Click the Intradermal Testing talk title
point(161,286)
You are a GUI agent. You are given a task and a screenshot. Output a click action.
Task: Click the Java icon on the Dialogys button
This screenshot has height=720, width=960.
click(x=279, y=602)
--------------------------------
* [The task]:
Nothing before the line containing "You are a GUI" should be repeated; repeat that line and all later lines through the end of the data above, exactly.

* [Response below]:
You are a GUI agent. You are given a task and a screenshot. Output a click action.
Task: Click the Java icon on the Dialogys button
This screenshot has height=720, width=960.
click(x=279, y=602)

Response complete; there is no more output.